## Dataset records
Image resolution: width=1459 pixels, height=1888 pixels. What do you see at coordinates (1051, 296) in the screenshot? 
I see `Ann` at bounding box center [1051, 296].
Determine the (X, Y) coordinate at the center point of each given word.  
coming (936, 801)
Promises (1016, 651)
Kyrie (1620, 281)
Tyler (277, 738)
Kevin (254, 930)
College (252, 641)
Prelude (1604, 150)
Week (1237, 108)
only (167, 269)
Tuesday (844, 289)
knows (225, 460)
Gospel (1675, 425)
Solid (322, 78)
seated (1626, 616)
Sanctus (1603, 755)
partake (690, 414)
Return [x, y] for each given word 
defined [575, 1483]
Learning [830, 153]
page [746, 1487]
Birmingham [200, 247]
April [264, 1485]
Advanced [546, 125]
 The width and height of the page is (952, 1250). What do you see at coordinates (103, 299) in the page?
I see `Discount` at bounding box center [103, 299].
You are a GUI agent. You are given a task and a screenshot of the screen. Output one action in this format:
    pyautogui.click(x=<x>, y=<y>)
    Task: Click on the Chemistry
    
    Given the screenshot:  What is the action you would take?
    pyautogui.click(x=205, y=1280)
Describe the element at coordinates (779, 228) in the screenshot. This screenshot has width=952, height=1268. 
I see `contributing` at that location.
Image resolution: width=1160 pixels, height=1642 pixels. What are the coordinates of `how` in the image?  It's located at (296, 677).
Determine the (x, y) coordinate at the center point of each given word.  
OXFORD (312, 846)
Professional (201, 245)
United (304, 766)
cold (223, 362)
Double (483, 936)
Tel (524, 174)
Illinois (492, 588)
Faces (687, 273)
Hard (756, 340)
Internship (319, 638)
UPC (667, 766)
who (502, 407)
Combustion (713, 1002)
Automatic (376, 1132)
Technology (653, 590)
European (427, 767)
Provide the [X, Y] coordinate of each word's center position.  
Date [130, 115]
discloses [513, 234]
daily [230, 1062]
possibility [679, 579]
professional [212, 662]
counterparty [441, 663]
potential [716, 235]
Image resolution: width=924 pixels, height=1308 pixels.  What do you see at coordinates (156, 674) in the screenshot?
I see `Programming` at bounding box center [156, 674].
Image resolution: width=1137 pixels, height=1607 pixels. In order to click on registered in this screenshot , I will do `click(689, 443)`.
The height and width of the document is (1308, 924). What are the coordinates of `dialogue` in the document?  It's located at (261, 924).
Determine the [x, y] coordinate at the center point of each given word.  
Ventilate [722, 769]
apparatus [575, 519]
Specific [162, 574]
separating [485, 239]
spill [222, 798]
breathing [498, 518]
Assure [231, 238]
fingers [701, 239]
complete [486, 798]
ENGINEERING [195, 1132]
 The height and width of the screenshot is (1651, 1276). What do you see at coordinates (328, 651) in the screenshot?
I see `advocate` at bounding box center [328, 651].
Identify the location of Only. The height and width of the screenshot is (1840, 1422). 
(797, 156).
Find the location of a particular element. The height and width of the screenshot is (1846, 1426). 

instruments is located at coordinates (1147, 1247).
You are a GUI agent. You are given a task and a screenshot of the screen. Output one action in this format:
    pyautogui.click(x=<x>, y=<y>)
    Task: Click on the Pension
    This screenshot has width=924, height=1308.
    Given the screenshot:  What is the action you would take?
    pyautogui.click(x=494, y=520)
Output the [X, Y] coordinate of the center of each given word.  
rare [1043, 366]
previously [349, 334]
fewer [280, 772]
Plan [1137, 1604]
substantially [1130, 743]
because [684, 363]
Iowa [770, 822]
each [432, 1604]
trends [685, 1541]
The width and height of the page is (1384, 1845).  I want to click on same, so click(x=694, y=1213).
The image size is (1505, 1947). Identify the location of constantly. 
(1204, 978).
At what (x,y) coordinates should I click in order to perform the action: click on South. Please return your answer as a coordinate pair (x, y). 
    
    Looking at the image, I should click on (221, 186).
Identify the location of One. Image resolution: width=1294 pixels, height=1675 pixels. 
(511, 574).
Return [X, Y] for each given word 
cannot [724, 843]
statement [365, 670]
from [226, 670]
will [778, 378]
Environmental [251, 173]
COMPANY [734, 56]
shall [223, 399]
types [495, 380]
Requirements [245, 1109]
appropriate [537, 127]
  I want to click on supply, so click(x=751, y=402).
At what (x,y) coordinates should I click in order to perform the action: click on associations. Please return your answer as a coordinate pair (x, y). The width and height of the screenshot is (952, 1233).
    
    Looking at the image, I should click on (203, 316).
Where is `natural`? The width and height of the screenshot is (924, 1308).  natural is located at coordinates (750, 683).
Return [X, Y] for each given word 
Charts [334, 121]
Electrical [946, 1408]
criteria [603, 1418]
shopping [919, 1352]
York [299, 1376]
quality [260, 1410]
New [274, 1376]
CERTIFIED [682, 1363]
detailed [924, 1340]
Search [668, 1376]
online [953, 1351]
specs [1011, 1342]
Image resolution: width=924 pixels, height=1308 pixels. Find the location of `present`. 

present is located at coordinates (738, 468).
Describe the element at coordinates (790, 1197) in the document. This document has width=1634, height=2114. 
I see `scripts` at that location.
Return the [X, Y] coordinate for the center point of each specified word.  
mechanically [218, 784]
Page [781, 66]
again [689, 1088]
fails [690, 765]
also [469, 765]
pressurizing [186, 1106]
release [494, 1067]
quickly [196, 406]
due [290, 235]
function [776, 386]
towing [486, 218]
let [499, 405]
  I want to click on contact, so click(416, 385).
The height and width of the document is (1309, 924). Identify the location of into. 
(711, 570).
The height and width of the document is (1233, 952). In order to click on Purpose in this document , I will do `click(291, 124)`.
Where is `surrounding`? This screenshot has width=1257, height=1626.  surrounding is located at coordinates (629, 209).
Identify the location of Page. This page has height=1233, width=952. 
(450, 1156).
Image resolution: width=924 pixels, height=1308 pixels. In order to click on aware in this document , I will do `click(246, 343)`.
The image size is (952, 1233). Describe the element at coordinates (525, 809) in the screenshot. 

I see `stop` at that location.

## Task details
Can you quote the whole listing above word for word, keeping every line?

## Solved problem
Image resolution: width=1459 pixels, height=1888 pixels. What do you see at coordinates (1051, 296) in the screenshot? 
I see `Ann` at bounding box center [1051, 296].
Determine the (X, Y) coordinate at the center point of each given word.  
coming (936, 801)
Promises (1016, 651)
Kyrie (1620, 281)
Tyler (277, 738)
Kevin (254, 930)
College (252, 641)
Prelude (1604, 150)
Week (1237, 108)
only (167, 269)
Tuesday (844, 289)
knows (225, 460)
Gospel (1675, 425)
Solid (322, 78)
seated (1626, 616)
Sanctus (1603, 755)
partake (690, 414)
Return [x, y] for each given word 
defined [575, 1483]
Learning [830, 153]
page [746, 1487]
Birmingham [200, 247]
April [264, 1485]
Advanced [546, 125]
 The width and height of the page is (952, 1250). What do you see at coordinates (103, 299) in the page?
I see `Discount` at bounding box center [103, 299].
You are a GUI agent. You are given a task and a screenshot of the screen. Output one action in this format:
    pyautogui.click(x=<x>, y=<y>)
    Task: Click on the Chemistry
    
    Given the screenshot:  What is the action you would take?
    pyautogui.click(x=205, y=1280)
Describe the element at coordinates (779, 228) in the screenshot. This screenshot has width=952, height=1268. 
I see `contributing` at that location.
Image resolution: width=1160 pixels, height=1642 pixels. What are the coordinates of `how` in the image?  It's located at (296, 677).
Determine the (x, y) coordinate at the center point of each given word.  
OXFORD (312, 846)
Professional (201, 245)
United (304, 766)
cold (223, 362)
Double (483, 936)
Tel (524, 174)
Illinois (492, 588)
Faces (687, 273)
Hard (756, 340)
Internship (319, 638)
UPC (667, 766)
who (502, 407)
Combustion (713, 1002)
Automatic (376, 1132)
Technology (653, 590)
European (427, 767)
Provide the [X, Y] coordinate of each word's center position.  
Date [130, 115]
discloses [513, 234]
daily [230, 1062]
possibility [679, 579]
professional [212, 662]
counterparty [441, 663]
potential [716, 235]
Image resolution: width=924 pixels, height=1308 pixels.  What do you see at coordinates (156, 674) in the screenshot?
I see `Programming` at bounding box center [156, 674].
Image resolution: width=1137 pixels, height=1607 pixels. In order to click on registered in this screenshot , I will do `click(689, 443)`.
The height and width of the document is (1308, 924). What are the coordinates of `dialogue` in the document?  It's located at (261, 924).
Determine the [x, y] coordinate at the center point of each given word.  
Ventilate [722, 769]
apparatus [575, 519]
Specific [162, 574]
separating [485, 239]
spill [222, 798]
breathing [498, 518]
Assure [231, 238]
fingers [701, 239]
complete [486, 798]
ENGINEERING [195, 1132]
 The height and width of the screenshot is (1651, 1276). What do you see at coordinates (328, 651) in the screenshot?
I see `advocate` at bounding box center [328, 651].
Identify the location of Only. The height and width of the screenshot is (1840, 1422). 
(797, 156).
Find the location of a particular element. The height and width of the screenshot is (1846, 1426). 

instruments is located at coordinates (1147, 1247).
You are a GUI agent. You are given a task and a screenshot of the screen. Output one action in this format:
    pyautogui.click(x=<x>, y=<y>)
    Task: Click on the Pension
    This screenshot has width=924, height=1308.
    Given the screenshot:  What is the action you would take?
    pyautogui.click(x=494, y=520)
Output the [X, Y] coordinate of the center of each given word.  
rare [1043, 366]
previously [349, 334]
fewer [280, 772]
Plan [1137, 1604]
substantially [1130, 743]
because [684, 363]
Iowa [770, 822]
each [432, 1604]
trends [685, 1541]
The width and height of the page is (1384, 1845).  I want to click on same, so click(x=694, y=1213).
The image size is (1505, 1947). Identify the location of constantly. 
(1204, 978).
At what (x,y) coordinates should I click in order to perform the action: click on South. Please return your answer as a coordinate pair (x, y). 
    
    Looking at the image, I should click on (221, 186).
Identify the location of One. Image resolution: width=1294 pixels, height=1675 pixels. 
(511, 574).
Return [X, Y] for each given word 
cannot [724, 843]
statement [365, 670]
from [226, 670]
will [778, 378]
Environmental [251, 173]
COMPANY [734, 56]
shall [223, 399]
types [495, 380]
Requirements [245, 1109]
appropriate [537, 127]
  I want to click on supply, so click(x=751, y=402).
At what (x,y) coordinates should I click in order to perform the action: click on associations. Please return your answer as a coordinate pair (x, y). The width and height of the screenshot is (952, 1233).
    
    Looking at the image, I should click on (203, 316).
Where is `natural`? The width and height of the screenshot is (924, 1308).  natural is located at coordinates (750, 683).
Return [X, Y] for each given word 
Charts [334, 121]
Electrical [946, 1408]
criteria [603, 1418]
shopping [919, 1352]
York [299, 1376]
quality [260, 1410]
New [274, 1376]
CERTIFIED [682, 1363]
detailed [924, 1340]
Search [668, 1376]
online [953, 1351]
specs [1011, 1342]
Image resolution: width=924 pixels, height=1308 pixels. Find the location of `present`. 

present is located at coordinates (738, 468).
Describe the element at coordinates (790, 1197) in the document. This document has width=1634, height=2114. 
I see `scripts` at that location.
Return the [X, Y] coordinate for the center point of each specified word.  
mechanically [218, 784]
Page [781, 66]
again [689, 1088]
fails [690, 765]
also [469, 765]
pressurizing [186, 1106]
release [494, 1067]
quickly [196, 406]
due [290, 235]
function [776, 386]
towing [486, 218]
let [499, 405]
  I want to click on contact, so click(416, 385).
The height and width of the document is (1309, 924). Identify the location of into. 
(711, 570).
The height and width of the document is (1233, 952). In order to click on Purpose in this document , I will do `click(291, 124)`.
Where is `surrounding`? This screenshot has width=1257, height=1626.  surrounding is located at coordinates (629, 209).
Identify the location of Page. This page has height=1233, width=952. 
(450, 1156).
Image resolution: width=924 pixels, height=1308 pixels. In order to click on aware in this document , I will do `click(246, 343)`.
The image size is (952, 1233). Describe the element at coordinates (525, 809) in the screenshot. 

I see `stop` at that location.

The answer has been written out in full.